### WORK REQUEST
With no edits of any kind, print each record that follows.

### LISTED RECORDS
--------------------

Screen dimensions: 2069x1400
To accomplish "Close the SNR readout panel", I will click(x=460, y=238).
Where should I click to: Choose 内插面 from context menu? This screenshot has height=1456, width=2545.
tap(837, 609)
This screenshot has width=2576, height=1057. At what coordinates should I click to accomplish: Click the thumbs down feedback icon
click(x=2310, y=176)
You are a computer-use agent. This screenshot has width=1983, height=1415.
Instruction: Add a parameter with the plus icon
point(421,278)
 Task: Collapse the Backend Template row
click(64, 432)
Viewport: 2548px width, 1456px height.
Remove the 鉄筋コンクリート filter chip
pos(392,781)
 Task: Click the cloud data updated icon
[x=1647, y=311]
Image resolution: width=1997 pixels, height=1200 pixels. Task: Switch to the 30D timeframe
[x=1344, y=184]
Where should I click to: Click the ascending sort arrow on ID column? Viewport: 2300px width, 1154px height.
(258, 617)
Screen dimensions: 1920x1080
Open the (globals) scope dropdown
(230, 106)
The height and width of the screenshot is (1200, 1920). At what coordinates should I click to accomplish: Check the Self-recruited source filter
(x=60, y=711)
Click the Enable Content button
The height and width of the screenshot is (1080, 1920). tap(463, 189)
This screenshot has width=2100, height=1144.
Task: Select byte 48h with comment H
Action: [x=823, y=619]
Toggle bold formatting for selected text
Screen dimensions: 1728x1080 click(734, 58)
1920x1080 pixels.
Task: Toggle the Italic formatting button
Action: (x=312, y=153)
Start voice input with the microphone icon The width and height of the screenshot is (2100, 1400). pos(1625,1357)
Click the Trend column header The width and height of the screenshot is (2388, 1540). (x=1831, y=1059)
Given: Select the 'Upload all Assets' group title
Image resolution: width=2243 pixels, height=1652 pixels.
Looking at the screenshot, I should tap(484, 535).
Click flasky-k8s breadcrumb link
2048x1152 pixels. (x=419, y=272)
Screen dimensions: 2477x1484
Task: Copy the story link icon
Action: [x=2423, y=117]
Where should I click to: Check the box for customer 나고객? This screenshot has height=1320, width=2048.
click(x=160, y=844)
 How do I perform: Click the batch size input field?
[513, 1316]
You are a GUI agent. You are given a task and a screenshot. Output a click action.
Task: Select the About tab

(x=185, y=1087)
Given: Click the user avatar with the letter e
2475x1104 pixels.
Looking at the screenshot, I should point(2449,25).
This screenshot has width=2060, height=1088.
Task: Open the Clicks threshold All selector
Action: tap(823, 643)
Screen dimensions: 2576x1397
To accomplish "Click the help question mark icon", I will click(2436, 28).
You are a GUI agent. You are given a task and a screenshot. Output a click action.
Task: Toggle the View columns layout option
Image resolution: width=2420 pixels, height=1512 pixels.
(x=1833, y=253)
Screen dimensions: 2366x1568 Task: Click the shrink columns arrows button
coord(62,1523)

--------------------

### EXPECTED ANSWER
Screen dimensions: 2069x1400
To accomplish "Close the SNR readout panel", I will click(x=460, y=238).
Where should I click to: Choose 内插面 from context menu? This screenshot has height=1456, width=2545.
tap(837, 609)
This screenshot has width=2576, height=1057. At what coordinates should I click to accomplish: Click the thumbs down feedback icon
click(x=2310, y=176)
You are a computer-use agent. This screenshot has width=1983, height=1415.
Instruction: Add a parameter with the plus icon
point(421,278)
 Task: Collapse the Backend Template row
click(64, 432)
Viewport: 2548px width, 1456px height.
Remove the 鉄筋コンクリート filter chip
pos(392,781)
 Task: Click the cloud data updated icon
[x=1647, y=311]
Image resolution: width=1997 pixels, height=1200 pixels. Task: Switch to the 30D timeframe
[x=1344, y=184]
Where should I click to: Click the ascending sort arrow on ID column? Viewport: 2300px width, 1154px height.
(258, 617)
Screen dimensions: 1920x1080
Open the (globals) scope dropdown
(230, 106)
The height and width of the screenshot is (1200, 1920). At what coordinates should I click to accomplish: Check the Self-recruited source filter
(x=60, y=711)
Click the Enable Content button
The height and width of the screenshot is (1080, 1920). tap(463, 189)
This screenshot has width=2100, height=1144.
Task: Select byte 48h with comment H
Action: [x=823, y=619]
Toggle bold formatting for selected text
Screen dimensions: 1728x1080 click(734, 58)
1920x1080 pixels.
Task: Toggle the Italic formatting button
Action: (x=312, y=153)
Start voice input with the microphone icon The width and height of the screenshot is (2100, 1400). pos(1625,1357)
Click the Trend column header The width and height of the screenshot is (2388, 1540). (x=1831, y=1059)
Given: Select the 'Upload all Assets' group title
Image resolution: width=2243 pixels, height=1652 pixels.
Looking at the screenshot, I should tap(484, 535).
Click flasky-k8s breadcrumb link
2048x1152 pixels. (x=419, y=272)
Screen dimensions: 2477x1484
Task: Copy the story link icon
Action: [x=2423, y=117]
Where should I click to: Check the box for customer 나고객? This screenshot has height=1320, width=2048.
click(x=160, y=844)
 How do I perform: Click the batch size input field?
[513, 1316]
You are a GUI agent. You are given a task and a screenshot. Output a click action.
Task: Select the About tab

(x=185, y=1087)
Given: Click the user avatar with the letter e
2475x1104 pixels.
Looking at the screenshot, I should point(2449,25).
This screenshot has width=2060, height=1088.
Task: Open the Clicks threshold All selector
Action: tap(823, 643)
Screen dimensions: 2576x1397
To accomplish "Click the help question mark icon", I will click(2436, 28).
You are a GUI agent. You are given a task and a screenshot. Output a click action.
Task: Toggle the View columns layout option
Image resolution: width=2420 pixels, height=1512 pixels.
(x=1833, y=253)
Screen dimensions: 2366x1568 Task: Click the shrink columns arrows button
coord(62,1523)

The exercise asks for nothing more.